Konserden sonra herkes odasına çekilmişti. Ben de odamda üzerimdeki elbiseyi çıkarmakla meşguldüm. Ama bir türlü çıkaramıyordum. Sanırsam fermuar takılmıştı. İyi halt yedim! Kapının tıklanma sesini duymuştum. Yavaşça kapıya doğru yaklaştım.
“Kim o?”
“Benim.”
“Şey şuan müsait değilim Harry.”
“Ne zaman müsait olursun?”
“Iıı…” Sonunda fermuarı açabilmiştim. “5 dakika bekle.”
“Tamam,” dedi bıkkınlıkla. Ne diye gelmişti? Ne söyleyecekti? Onca gün burada kalmıştım. Tek bir kelime bile konuşmamıştık. Üzerime geçirdiğim kot elbisemle, siyah babetleri kombinlemiştim. Saçımı da topuz yapıp kapıyı açtım.
“Ne konuşacağız?” diye sordum buz gibi bir sesle.
“Kapıda mı?”
Etrafa baktım. Koridorda kimse yoktu.
“Sence de uygun değil mi? Yani odama girecek kişi sevgilim olmalı.”
Saçlarını karıştırdı. Başıyla onayladı ve yutkundu.
“Aslında tam bu konuda konuşmak istiyordum.”

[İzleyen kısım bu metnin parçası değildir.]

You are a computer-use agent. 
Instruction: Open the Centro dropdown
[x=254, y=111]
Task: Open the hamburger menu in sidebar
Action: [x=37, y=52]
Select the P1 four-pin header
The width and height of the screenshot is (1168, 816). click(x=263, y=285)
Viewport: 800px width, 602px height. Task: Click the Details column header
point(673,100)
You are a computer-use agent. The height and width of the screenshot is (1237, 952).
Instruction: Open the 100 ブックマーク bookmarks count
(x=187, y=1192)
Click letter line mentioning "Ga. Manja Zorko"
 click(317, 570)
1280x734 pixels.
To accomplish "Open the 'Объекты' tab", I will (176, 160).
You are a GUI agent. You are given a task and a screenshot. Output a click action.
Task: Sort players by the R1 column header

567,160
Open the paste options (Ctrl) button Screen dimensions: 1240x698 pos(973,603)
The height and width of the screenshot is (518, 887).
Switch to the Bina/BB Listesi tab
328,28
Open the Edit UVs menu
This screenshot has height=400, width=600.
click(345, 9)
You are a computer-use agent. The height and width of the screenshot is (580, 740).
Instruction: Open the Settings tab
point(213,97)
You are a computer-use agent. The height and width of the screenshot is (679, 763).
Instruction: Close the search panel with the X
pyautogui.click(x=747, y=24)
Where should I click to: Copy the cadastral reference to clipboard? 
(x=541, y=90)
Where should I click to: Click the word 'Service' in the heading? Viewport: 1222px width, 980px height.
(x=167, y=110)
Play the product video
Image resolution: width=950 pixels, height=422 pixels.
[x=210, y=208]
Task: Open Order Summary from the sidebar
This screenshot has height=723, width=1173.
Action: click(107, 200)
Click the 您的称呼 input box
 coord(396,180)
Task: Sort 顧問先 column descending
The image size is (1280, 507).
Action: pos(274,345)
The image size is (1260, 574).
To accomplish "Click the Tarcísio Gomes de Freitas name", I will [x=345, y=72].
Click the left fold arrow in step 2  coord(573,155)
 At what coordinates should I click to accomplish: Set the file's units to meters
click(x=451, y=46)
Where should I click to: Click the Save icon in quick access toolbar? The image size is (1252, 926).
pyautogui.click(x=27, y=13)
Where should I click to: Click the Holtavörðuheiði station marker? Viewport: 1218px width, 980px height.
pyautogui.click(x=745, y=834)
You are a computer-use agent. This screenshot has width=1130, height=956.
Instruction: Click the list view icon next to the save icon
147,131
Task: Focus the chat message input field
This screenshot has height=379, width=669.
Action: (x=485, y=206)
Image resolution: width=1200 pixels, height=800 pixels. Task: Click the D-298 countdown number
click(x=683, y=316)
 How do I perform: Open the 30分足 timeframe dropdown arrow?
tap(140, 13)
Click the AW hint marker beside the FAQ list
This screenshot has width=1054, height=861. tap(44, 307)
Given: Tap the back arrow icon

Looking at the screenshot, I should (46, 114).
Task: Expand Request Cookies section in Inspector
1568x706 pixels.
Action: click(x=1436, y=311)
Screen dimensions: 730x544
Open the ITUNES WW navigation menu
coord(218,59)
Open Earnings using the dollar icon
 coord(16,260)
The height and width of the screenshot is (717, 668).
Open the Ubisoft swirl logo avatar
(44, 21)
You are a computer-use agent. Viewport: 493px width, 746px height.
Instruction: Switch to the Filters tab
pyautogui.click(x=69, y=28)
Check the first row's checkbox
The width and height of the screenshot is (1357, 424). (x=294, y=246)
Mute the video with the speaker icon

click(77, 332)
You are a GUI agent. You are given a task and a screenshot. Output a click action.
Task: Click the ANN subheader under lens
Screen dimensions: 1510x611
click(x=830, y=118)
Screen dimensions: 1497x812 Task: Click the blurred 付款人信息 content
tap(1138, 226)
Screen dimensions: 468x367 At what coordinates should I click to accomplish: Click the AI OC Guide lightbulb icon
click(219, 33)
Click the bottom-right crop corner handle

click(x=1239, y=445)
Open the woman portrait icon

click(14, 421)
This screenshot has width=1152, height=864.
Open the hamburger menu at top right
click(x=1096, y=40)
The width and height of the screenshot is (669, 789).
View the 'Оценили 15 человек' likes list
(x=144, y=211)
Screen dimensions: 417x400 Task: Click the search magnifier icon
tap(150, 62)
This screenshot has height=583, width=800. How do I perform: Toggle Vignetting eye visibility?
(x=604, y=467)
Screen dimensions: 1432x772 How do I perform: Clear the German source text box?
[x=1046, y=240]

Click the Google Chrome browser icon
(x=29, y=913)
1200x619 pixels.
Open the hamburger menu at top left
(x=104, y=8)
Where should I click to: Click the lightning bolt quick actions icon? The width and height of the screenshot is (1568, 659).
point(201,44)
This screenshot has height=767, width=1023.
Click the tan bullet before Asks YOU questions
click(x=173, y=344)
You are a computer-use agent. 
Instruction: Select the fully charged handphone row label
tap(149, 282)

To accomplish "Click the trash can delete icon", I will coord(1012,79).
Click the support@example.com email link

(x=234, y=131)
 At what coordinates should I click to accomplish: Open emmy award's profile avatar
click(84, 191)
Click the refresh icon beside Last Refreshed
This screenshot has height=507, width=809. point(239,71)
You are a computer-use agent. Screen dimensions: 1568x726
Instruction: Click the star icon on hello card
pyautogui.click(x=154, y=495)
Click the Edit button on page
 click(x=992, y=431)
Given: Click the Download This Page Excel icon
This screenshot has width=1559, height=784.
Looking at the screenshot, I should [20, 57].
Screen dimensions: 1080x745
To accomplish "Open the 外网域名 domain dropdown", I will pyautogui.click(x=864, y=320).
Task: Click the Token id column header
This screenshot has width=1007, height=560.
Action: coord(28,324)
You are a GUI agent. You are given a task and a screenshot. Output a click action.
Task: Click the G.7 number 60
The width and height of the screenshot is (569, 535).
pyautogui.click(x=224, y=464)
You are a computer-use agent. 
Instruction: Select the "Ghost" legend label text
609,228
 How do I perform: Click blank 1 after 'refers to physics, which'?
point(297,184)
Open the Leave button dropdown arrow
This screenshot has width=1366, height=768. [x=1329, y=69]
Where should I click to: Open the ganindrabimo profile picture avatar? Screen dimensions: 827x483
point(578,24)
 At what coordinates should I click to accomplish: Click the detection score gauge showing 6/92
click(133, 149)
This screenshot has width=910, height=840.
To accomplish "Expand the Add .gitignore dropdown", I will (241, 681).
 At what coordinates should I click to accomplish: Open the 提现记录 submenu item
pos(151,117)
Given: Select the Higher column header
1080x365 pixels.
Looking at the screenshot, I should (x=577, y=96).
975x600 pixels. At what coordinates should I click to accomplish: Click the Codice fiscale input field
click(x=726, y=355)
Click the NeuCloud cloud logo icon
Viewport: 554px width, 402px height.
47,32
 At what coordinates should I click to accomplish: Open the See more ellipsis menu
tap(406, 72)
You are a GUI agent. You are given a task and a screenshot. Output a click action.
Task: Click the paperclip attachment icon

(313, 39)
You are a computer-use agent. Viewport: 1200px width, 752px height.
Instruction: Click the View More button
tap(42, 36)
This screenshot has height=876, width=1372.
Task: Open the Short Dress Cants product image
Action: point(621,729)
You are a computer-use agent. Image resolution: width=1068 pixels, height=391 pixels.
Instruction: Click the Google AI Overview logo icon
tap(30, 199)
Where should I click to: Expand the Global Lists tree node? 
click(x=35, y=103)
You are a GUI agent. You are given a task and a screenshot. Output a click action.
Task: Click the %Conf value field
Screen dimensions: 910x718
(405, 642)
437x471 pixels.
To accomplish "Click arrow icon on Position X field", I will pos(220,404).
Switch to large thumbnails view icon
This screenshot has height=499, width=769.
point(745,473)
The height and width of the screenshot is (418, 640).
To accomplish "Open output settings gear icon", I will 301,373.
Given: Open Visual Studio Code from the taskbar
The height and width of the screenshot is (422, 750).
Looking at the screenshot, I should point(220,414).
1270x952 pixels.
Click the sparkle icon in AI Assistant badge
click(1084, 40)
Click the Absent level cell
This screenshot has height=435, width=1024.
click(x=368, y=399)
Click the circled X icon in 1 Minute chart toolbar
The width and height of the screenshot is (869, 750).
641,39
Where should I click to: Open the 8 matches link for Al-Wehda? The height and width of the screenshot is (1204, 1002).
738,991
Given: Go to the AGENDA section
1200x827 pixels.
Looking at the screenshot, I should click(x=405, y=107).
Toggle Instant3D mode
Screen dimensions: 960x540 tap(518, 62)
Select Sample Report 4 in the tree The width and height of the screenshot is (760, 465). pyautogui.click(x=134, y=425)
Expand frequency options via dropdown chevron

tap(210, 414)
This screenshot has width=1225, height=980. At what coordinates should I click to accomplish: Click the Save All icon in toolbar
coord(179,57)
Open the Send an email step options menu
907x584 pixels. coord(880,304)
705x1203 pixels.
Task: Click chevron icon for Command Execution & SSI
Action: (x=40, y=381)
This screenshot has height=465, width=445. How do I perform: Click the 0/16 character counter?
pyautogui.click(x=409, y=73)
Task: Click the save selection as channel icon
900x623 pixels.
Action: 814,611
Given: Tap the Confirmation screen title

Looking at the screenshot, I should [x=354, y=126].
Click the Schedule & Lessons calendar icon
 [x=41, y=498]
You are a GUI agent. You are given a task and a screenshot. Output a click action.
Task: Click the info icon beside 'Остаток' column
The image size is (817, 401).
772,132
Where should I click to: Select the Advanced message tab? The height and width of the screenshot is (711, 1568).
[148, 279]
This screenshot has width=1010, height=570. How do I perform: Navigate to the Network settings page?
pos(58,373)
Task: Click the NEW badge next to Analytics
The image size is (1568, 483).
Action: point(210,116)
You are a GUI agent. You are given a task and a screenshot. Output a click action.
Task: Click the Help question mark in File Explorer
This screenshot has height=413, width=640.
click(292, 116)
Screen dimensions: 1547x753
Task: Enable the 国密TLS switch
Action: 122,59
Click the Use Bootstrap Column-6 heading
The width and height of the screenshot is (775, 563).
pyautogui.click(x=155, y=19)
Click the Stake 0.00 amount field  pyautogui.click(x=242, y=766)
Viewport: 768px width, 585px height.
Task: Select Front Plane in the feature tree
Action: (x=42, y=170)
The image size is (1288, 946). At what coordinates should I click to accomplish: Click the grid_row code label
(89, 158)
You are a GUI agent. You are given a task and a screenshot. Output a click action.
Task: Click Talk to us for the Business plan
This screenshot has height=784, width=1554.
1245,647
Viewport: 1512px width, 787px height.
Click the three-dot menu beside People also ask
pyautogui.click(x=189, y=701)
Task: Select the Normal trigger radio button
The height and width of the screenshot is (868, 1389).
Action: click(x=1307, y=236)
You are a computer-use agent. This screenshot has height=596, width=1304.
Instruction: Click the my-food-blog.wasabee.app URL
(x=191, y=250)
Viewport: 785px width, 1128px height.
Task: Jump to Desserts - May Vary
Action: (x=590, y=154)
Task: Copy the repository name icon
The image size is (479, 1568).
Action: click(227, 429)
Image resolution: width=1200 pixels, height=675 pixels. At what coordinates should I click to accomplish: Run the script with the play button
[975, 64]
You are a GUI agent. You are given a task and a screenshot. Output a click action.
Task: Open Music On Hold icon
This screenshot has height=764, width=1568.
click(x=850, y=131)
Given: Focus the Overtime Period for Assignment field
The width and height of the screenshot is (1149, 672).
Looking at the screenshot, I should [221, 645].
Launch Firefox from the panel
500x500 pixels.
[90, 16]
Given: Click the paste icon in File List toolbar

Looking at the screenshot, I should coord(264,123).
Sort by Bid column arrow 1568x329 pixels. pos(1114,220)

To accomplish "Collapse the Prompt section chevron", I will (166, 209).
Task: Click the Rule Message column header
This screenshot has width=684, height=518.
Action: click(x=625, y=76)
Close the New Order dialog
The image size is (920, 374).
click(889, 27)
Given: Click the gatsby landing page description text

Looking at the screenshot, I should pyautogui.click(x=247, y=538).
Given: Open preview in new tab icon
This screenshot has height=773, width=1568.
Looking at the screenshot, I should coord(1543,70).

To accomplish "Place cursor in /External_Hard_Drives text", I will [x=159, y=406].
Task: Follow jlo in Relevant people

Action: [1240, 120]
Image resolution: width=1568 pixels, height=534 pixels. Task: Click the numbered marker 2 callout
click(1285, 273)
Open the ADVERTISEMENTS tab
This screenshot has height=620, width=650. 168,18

Tek kaşımı soru sorarcasına kaldırdım.
“İzin ver içeri geçeyim.”
Yanaklarımı şişirip kapıdan çekildim. İçeri girdi ve yatağımın kenarındaki koltuğa oturdu. Ben de yatağıma oturmuştum.
“Seni dinliyorum.”
“Bak Kristen. Sen çok iyi bir kızsın.”
Bunun devamında ne diyeceğini merak etmiştim.
“Sanırım seni seviyorum.”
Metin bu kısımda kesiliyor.